Hopefully someone more knowledgeable can chime in or correct me
> In certain cases, 3rd-party applications doing specialized tasks like taking screenshots
In what way is this copy&paste-like staple of general computing some "specialized" task?
Will the new opportunities include reaching "specialized" feature parity?
> In the longer term, this change opens up new opportunities for features, optimizations, and speed of development.
The theme settings is also confusing because of gtk apps, global theme etc. Feels everything around theming could be made nicer.
Prob some more nitpicks but overall it is a really great desktop environment.
What do you guys use/recommend?
Wayland truly saves me so much time at work. It's forced me to re-up my ctrl+s reflex. Now I never lose work when it randomly crashes!

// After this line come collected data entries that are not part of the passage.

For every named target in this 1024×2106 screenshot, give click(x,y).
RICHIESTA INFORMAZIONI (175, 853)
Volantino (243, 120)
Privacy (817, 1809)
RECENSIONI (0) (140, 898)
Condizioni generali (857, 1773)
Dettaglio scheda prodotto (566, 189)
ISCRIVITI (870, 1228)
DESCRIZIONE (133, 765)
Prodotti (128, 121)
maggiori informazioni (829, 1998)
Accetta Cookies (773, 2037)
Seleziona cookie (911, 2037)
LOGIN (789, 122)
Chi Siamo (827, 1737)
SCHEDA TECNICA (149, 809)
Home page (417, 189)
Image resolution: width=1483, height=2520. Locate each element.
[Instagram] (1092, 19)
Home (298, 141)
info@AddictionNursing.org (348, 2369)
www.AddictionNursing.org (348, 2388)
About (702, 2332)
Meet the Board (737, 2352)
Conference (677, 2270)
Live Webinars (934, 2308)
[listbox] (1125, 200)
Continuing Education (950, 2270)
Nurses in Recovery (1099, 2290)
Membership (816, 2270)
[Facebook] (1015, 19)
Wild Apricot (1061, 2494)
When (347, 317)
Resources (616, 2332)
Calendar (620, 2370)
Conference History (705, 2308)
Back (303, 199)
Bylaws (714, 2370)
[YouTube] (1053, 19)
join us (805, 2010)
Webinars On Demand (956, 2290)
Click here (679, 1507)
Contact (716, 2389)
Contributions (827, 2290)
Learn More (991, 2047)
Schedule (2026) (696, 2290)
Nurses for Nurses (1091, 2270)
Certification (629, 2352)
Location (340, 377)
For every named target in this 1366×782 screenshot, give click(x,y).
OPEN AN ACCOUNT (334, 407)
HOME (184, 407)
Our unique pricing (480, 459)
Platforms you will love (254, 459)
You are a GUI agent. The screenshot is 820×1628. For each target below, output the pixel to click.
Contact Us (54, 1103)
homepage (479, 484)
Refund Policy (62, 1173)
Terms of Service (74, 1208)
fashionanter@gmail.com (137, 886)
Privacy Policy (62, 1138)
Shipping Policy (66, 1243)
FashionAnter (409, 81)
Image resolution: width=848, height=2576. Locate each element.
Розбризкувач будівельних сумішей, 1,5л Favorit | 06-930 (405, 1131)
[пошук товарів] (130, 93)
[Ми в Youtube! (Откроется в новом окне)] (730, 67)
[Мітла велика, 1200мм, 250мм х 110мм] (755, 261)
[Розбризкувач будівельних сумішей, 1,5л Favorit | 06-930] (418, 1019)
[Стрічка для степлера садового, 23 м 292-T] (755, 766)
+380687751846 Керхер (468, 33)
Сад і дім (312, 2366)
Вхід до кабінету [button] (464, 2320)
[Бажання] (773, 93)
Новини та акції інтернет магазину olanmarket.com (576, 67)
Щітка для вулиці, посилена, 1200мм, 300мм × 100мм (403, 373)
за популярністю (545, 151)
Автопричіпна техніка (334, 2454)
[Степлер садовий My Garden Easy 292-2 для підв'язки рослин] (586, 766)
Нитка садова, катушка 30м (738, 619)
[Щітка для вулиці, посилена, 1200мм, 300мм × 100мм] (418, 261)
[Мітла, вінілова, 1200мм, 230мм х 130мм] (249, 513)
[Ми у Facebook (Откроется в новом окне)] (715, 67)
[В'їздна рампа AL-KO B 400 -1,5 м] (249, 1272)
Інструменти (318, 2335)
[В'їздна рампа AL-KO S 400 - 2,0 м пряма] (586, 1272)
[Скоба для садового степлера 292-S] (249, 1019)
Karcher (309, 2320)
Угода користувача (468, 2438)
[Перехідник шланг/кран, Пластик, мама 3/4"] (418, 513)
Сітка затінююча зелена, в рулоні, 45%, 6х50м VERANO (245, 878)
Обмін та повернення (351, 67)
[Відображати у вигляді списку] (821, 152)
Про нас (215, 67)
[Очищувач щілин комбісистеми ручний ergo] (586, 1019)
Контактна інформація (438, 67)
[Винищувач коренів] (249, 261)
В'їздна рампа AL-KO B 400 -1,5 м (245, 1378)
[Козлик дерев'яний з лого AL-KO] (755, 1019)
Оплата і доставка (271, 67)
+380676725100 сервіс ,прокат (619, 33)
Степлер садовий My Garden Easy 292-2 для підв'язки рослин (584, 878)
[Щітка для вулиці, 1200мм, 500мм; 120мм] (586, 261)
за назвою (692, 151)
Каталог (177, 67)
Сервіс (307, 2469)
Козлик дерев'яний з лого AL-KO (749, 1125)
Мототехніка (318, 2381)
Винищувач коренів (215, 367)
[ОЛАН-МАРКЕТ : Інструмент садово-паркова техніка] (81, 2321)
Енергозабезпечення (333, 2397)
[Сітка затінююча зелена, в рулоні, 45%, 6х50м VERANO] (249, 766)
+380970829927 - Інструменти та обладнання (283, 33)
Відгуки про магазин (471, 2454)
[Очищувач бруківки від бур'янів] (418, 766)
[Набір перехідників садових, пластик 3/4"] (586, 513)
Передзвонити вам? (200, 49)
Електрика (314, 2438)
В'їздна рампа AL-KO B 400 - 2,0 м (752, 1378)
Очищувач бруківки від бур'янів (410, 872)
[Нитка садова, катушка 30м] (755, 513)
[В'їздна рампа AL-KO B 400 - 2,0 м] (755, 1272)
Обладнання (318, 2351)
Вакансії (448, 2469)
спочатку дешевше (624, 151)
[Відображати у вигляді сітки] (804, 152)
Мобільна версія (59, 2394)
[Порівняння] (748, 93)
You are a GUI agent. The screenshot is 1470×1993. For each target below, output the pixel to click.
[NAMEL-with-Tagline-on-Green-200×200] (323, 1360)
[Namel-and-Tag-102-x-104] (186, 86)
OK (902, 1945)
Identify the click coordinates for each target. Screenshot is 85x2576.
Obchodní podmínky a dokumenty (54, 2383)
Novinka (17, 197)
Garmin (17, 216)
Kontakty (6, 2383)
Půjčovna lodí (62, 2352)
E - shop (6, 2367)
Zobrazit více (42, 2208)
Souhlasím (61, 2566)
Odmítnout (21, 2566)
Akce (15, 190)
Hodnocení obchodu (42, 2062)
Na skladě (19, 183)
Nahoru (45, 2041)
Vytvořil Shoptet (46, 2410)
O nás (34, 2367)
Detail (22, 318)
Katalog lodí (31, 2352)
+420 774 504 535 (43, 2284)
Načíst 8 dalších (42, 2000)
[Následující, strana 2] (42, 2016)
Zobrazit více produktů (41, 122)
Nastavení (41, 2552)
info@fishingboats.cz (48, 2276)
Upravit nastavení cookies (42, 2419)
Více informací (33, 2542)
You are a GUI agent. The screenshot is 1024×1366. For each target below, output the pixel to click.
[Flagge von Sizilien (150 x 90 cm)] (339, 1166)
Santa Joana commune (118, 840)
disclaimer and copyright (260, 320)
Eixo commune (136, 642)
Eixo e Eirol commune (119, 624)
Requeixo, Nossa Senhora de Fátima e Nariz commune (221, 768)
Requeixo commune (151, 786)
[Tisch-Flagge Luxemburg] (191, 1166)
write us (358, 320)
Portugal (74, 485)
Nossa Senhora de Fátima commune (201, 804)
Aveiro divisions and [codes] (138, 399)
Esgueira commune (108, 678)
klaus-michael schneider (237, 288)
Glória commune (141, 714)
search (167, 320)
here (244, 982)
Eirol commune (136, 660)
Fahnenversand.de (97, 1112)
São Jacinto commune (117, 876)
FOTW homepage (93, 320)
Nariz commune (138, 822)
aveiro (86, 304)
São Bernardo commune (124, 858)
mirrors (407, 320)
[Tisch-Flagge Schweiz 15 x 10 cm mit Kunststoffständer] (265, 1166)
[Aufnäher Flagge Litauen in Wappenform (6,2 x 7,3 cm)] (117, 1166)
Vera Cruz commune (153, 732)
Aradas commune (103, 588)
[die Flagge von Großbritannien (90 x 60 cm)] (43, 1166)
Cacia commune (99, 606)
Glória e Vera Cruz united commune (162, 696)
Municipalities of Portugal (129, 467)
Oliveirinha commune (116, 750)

We've also been playing a fun new game. Every morning when I walk into the office my giant 5Kx1K monitor might be reset to literally any imaginable resolution and I have to figure out how to navigate to the display configuration menu to manually reset it because of course replugging the screen doesn't work.
I love Wayland. It's so easy to use and reliable. But MOST IMPORTANT it's newer than X11. Thank god I don't have to use gross old software written in uncool languages. God for-fucking-bid we have to run old software that works instead of new software that-- while not as good as the old software-- is still new
What's that? Wayland is almost 20 years old and still not to feature parity with any other OS? Well, it's newer than X11!
A very basic functional test, with NVidia drivers 580.95:
Gnome and Xorg - Minecraft with a heavyish shader gives 60fps, Kerbal Space Program gives 60fps, DaVinci Resolve works
KDE and Wayland - Minecraft with the same shader gives 4fps, KSP gives 2fps, DaVinci Resolve does not work
Gnome and Wayland: Minecraft gives 3fps, KSP gives 3fps, DaVinci Resolve does not work.
So, acceleration is not supported, it seems. Bummer.
Maybe next year Wayland will be relevant.